- [ABOUT THIS EXERCISE]
Every line from the one that contains "Türkmennebit Reannounces International" to the end of the records must be restated word for word. No other line belongs in the answer.

- [DATA RECORDS]
------
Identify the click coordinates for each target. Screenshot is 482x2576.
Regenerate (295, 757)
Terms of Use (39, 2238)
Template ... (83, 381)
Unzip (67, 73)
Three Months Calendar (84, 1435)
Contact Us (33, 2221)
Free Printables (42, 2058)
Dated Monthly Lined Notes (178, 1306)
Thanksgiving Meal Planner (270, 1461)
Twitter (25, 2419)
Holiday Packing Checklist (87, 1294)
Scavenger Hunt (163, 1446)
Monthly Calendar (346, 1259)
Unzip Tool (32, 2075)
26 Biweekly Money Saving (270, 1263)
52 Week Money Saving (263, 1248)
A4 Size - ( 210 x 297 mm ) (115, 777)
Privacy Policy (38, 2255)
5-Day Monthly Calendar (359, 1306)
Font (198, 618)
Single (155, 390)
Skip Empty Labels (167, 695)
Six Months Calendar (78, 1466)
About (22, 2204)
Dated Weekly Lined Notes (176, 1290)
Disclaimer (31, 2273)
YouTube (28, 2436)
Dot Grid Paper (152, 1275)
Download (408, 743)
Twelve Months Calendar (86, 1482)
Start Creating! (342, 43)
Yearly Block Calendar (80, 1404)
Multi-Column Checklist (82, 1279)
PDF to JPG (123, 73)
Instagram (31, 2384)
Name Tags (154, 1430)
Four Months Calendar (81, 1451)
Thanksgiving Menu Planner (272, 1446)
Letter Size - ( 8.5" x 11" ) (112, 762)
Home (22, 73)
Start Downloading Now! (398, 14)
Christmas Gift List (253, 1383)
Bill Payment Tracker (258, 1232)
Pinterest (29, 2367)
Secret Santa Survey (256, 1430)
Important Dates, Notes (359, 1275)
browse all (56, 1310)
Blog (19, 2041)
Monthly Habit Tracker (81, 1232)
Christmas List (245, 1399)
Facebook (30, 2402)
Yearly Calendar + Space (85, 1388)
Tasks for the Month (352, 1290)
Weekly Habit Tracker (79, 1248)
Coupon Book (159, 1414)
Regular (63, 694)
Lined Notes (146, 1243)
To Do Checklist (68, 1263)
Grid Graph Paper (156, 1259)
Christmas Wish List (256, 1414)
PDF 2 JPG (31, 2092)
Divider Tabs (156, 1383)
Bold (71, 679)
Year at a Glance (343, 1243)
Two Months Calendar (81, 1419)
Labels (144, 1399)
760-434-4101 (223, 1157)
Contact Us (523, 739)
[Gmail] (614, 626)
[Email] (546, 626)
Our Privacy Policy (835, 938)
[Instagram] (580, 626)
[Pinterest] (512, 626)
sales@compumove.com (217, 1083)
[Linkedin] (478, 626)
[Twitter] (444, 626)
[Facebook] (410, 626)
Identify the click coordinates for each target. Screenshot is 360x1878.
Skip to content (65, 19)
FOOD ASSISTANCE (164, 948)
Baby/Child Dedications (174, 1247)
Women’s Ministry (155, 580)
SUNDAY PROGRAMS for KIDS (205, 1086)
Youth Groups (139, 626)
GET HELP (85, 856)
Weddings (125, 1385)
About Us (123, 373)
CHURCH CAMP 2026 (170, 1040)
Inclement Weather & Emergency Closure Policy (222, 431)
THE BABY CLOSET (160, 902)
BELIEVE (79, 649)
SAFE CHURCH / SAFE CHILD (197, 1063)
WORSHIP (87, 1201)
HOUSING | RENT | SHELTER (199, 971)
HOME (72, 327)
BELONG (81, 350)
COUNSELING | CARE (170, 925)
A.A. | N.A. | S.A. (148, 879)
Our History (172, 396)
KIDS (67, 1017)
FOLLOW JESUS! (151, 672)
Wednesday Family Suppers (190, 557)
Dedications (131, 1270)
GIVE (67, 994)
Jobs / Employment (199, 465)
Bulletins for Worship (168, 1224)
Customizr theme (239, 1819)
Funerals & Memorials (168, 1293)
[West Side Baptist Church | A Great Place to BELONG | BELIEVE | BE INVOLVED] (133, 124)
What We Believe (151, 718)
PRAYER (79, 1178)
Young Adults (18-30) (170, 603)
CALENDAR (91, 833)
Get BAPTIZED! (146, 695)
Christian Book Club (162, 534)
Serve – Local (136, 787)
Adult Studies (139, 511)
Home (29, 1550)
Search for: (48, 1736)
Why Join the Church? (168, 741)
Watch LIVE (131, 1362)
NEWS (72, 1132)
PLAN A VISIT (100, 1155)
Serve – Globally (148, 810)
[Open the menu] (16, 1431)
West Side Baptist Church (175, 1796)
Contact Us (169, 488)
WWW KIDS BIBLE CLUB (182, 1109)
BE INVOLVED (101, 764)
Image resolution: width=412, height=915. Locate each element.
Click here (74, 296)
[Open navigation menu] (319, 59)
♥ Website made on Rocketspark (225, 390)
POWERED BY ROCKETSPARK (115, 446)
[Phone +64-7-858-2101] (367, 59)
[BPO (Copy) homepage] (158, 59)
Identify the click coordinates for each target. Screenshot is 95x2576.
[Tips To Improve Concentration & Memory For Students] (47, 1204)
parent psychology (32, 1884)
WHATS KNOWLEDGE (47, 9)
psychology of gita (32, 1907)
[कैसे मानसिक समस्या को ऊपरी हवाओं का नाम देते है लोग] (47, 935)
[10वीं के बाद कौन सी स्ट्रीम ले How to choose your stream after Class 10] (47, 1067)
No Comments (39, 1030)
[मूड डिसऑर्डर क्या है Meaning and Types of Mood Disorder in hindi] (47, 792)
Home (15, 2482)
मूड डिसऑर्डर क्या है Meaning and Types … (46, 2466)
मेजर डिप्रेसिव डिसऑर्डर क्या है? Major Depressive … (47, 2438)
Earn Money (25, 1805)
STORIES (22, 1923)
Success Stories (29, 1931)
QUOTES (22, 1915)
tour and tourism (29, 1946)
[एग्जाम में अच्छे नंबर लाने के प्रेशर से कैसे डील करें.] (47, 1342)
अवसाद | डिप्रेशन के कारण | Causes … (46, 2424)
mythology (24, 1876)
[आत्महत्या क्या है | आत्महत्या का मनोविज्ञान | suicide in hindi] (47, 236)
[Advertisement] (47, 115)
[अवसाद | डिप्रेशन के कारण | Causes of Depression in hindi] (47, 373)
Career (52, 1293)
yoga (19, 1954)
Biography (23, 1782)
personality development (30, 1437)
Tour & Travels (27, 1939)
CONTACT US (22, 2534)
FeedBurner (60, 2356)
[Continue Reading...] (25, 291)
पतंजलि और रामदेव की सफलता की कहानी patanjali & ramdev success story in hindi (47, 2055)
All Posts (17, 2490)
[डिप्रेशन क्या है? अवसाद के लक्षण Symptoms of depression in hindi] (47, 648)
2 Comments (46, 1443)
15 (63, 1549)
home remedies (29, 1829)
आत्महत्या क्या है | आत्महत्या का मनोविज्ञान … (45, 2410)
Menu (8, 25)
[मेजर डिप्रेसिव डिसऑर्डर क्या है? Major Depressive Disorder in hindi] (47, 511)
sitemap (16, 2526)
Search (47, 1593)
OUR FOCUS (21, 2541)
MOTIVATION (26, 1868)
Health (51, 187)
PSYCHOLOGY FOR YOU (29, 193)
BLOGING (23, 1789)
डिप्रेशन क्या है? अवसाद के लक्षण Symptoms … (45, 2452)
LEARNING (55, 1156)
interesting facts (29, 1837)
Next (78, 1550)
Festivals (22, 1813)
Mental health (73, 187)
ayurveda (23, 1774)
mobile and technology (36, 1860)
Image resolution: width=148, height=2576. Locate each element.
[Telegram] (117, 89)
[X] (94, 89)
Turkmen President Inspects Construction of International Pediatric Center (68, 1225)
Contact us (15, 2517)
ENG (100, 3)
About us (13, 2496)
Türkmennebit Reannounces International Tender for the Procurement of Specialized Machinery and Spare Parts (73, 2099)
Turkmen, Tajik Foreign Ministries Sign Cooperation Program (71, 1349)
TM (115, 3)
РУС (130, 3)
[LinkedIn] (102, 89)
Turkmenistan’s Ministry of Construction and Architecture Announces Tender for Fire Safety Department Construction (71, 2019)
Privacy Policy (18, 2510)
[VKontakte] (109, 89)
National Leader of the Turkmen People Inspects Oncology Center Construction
------
- [EXERCISE OUTPUT]
Türkmennebit Reannounces International Tender for the Procurement of Specialized Machinery and Spare Parts (73, 2099)
Turkmen, Tajik Foreign Ministries Sign Cooperation Program (71, 1349)
TM (115, 3)
РУС (130, 3)
[LinkedIn] (102, 89)
Turkmenistan’s Ministry of Construction and Architecture Announces Tender for Fire Safety Department Construction (71, 2019)
Privacy Policy (18, 2510)
[VKontakte] (109, 89)
National Leader of the Turkmen People Inspects Oncology Center Construction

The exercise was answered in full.